Los Gatos-Monte Sereno Police Chief Resigns, Gives Two Weeks’ Notice

After three-and-a-half years as chief of the Los Gatos-Monte Sereno Police Department, Peter Decena has resigned. The town announced his two-week notice in a press release sent out after 5pm on Friday, Sept. 3.

“Los Gatos-Monte Sereno (LGMS) Police Chief Peter Decena submitted his resignation, effective September 16, 2021. Chief Decena served the Town with distinction. An Interim Police Chief will be announced in the near future and there will be a recruitment for a new Chief,” the town’s statement read.

Decena had been working with the town to implement police reforms, including work with de-escalation, inherent bias and compassion training. In April, he recorded a video calling for the public’s help in identifying the attacker of a health care worker of Asian descent in what was described as a hate crime.

Los Gatos-Monte Sereno Police Chief Peter Decena resigns. Town of Los Gatos Photo.

Decena served as chief of the San Jose State University Police Department for eight years prior to his hiring by LGMS in April 2018.

A year after Decena’s hiring by LGMS, controversy ensued over the use of excessive force by officer Johnathon Silva, who was hired September 24, 2018. Silva had worked under him as a San Jose State officer while Decena was chief.

Silva was cleared of misconduct in subduing 57-year-old James Russell Newlon on Town Terrace with a carotid hold. Chief Decena expressed reluctance to ban the carotid artery hold but changed internal policy to allow its use only when absolutely necessary. California subsequently voted to outlaw the sometimes lethal practice, and Gov. Gavin Newsom signed the bill into law.

Silva resigned in 2019 after it came to light that while an officer at San Jose State, he had been fired for the violent beating of a mentally ill library patron. Silva was reinstated after he appealed the termination.

Silva this year sued Los Gatos for wrongful termination, contending the town knew of the San Jose library beating before it hired him.

The Los Gatos-Monte Sereno Police Department budget employs 39 sworn officers and 22 civilians, patrols 13.1 square miles and represents 36.7% of town’s budget, according to statistics released by the town.

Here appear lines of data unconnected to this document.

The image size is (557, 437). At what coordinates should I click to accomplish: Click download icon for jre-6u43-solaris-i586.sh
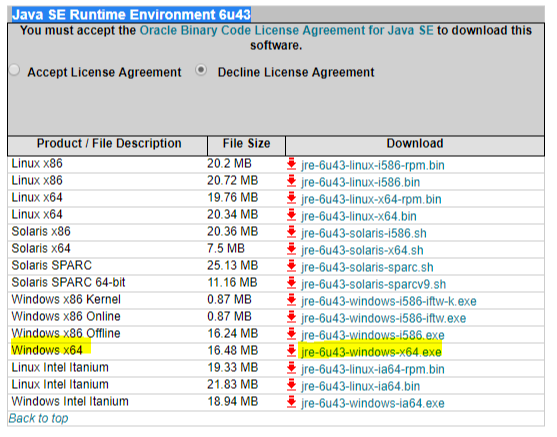coord(291,232)
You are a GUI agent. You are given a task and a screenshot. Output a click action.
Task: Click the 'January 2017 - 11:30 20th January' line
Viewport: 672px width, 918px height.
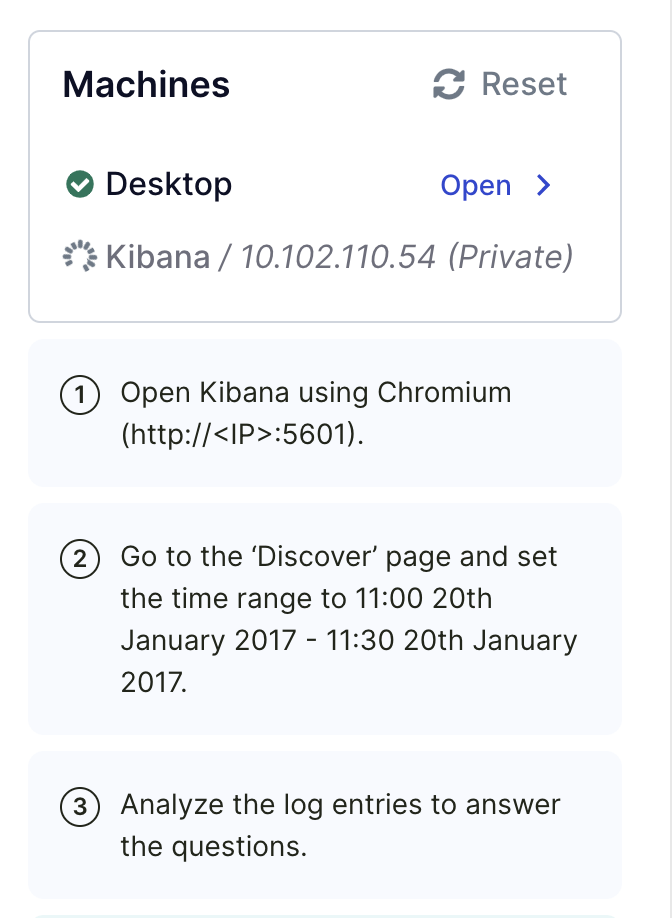coord(349,640)
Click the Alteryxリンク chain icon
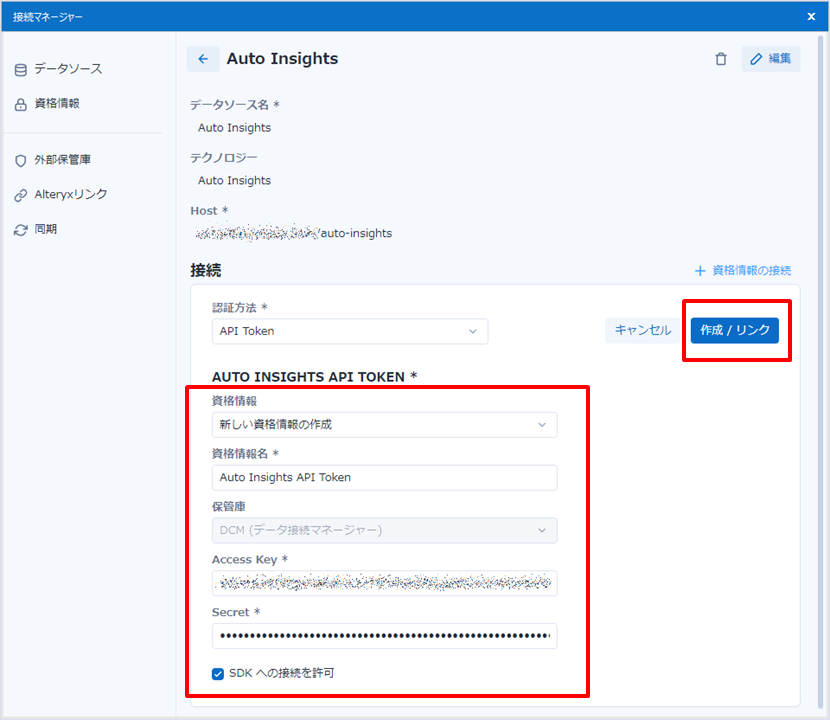830x720 pixels. click(20, 195)
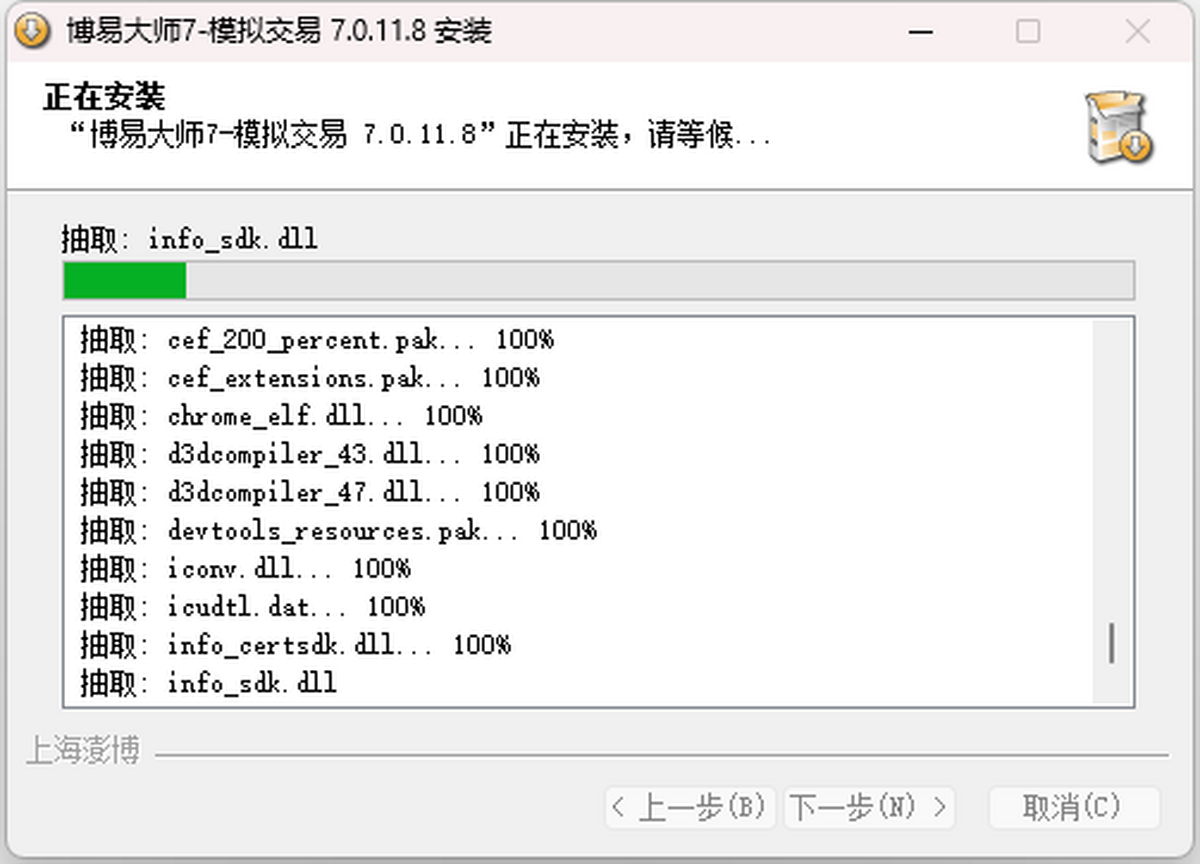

“I am confident in the department to continue our community policing values during this leadership transition,”  Mayor Marico Sayoc said in the town’s statement.

Decena’s position paid $329,834 in salary and benefits in 2019, according to Transparent California.

In an interview with the Los Gatan, Sayoc said Decena helped the police department navigate the “troubled waters” of the last couple years.

“Definitely the past two years have been tumultuous, as it has been across the country with protests, Asian anti-hate (activism), and a lot of social justice issues,” she said. “When people resign we just wish them well in their future endeavors.”


  1. Good to see San Jose Inside report on this far better than the stenographic press release recital done by the San Jose Mercury. Yes, the issues related to Silva were important, butstory omitted the issue of an April 2019 excessive force case where the vicitm may have been too ill or too poor to sue. That will make Silva’s lawsuit tough for him to advance, IMO . Also the issues relaed to PredPol contracts under DeCena and the issues related to Los Gatos High sexual abuse claims the LG police ignored land on DeCena. As does the culture of retaltion and failures when it comes to residents dealing with domestic violence. Officer Hoyt is a classic example and until and unless we get a Chief willing to address the culture, the resignation will do nothing for local residents and businesses. Tack on that the LG police could have used the CHP to investigate the Blossom Hill Road murder of Mr. Starkey by former San Jose political canidate Jennifer Higgins Bradanini, and those are the main issues hiding in the resignation. The Town was hiring an auditor. The Town was going to start looking and DeCena decided to get out of the way, likely knowing what they would find now that Vice Mayor Barbara Spector wasn’t around to plug up the holes.